■ Questions ■
**A.** Can you sum up the book review below in two sentences?
**B.** According to the book review below, how many articles make up the section titled 'Global Electronics'?
**C.** Could you continue the book review below, writing what comes after its final sentence?

■ Provided text ■
▽
The editors merit praise. The book contains over 25 articles but contains no weak material. The writers seem to have expressed a high degree of collegiality by voluntarily subjecting their work to extensive peer review, criticism and revision. The result is a remarkably even and high-quality series of essays that are characterized by ample research, insight and analysis. The editors also supply excellent introductions and expertly frame the key issues that are discussed in each section of the book.
The first section is titled, 'Global Electronics'. Seven articles describe how the production and distribution of electronics are organized on a global scale. We learn that multinational corporations tend to avoid social responsibility by exploiting workers in poor nations with either lax or non-enforced labor and environmental laws such as China, India, Thailand and more recently, countries in Eastern Europe. Oftentimes, the most vulnerable workers are subjected to subsistence wage relations without union representation and exposure to occupational health hazards without protection or compensation when illness ensues. This grim reality is in stark contrast to the manipulated media images that are projected to consumers by the relatively small number of major corporations who control the supply chains that tie these far-flung operations together.
△
■ Excerpted data ■
▽
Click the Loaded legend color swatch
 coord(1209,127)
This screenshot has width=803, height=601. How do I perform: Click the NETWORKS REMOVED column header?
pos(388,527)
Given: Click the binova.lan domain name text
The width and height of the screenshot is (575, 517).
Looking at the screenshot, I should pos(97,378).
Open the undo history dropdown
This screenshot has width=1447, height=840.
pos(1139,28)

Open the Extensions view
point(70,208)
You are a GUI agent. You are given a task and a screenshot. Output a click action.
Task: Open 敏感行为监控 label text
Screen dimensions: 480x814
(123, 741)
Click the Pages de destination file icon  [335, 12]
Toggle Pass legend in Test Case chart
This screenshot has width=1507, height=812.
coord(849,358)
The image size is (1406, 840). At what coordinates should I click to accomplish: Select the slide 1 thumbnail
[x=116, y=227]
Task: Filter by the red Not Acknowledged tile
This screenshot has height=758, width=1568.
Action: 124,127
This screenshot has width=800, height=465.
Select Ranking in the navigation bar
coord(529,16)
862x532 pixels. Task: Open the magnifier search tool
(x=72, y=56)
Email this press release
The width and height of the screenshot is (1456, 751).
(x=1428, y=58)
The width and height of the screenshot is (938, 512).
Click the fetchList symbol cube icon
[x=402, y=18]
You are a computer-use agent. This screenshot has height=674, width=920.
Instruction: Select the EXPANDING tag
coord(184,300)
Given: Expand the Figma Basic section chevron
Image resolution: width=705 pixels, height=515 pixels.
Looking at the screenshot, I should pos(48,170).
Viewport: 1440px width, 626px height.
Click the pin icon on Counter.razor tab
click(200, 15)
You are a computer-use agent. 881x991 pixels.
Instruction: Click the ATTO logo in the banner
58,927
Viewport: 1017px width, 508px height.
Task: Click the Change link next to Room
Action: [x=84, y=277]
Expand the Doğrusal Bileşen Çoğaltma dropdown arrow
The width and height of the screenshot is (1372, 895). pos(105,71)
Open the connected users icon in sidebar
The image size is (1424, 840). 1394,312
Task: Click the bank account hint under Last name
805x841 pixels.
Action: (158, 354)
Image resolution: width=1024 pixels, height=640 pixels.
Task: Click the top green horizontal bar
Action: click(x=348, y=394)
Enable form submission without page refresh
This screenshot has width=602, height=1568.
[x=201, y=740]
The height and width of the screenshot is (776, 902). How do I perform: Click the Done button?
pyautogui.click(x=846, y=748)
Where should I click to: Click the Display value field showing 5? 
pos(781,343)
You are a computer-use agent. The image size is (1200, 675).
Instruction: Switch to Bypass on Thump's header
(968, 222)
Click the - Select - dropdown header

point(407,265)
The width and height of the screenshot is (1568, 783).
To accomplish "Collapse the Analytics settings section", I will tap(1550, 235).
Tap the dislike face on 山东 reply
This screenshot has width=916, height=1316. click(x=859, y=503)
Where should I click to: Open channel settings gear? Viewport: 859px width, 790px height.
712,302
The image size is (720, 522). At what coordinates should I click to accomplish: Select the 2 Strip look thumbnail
△
■ Answers per task ■
**A.** The review praises the editors of a book of over 25 articles, calling the essays even and high in quality after extensive peer review and noting the editors' excellent introductions to each section. Its first section, 'Global Electronics', has seven articles showing how multinational corporations exploit workers in poor nations with lax or non-enforced labor and environmental laws, a reality in stark contrast to the media images that major corporations project to consumers.

**B.** Seven.

**C.**
The second section is 'Environmental Justice and Labor Rights'. Nine articles written by local activists and scholars drill in-depth into environmental and labor issues at the local level. We learn that the Silicon Valley Toxics Coalition first brought widespread attention to the e-waste problem and the widespread use of toxic chemicals in the semiconductor manufacturing process, subsequently blowing the lid off the self-serving but deceptive image of this supposedly 'clean' industry. Other noteworthy stories include how IBM hid data from workers about known cancer risks at their factories; the activist community of Silicon Glen in Scotland and its struggle to protect worker health; the deleterious effects of the NAFTA agreement on pollution and degraded working conditions in Mexico; worker struggle and environmental exploitation in Taiwan; and more. Among many insights offered, these articles suggest that profitability is built upon a strategy of state protection that allows the industry to shed responsibility and externalize many unwanted costs onto others.
The final section is on the topic of 'Electronic Waste and Extended Producer Responsibility'. Eight articles discuss the factors driving the increase in e-waste and how the costs of disposal are increasingly borne by the poor. The authors inform us that while nations within the EU and Japan have taken steps to regulate e-waste and thereby encourage smarter product design and recycling programs, the U.S. has lagged far behind, often preferring to dump its garbage in landfills or export to poor countries where obsolete equipment is dismantled under hazardous conditions. However, the inspiring story about the 'toxic dude' campaign organized against Dell illustrates that public pressure can succeed in changing the behavior of some U.S. corporations, however modestly.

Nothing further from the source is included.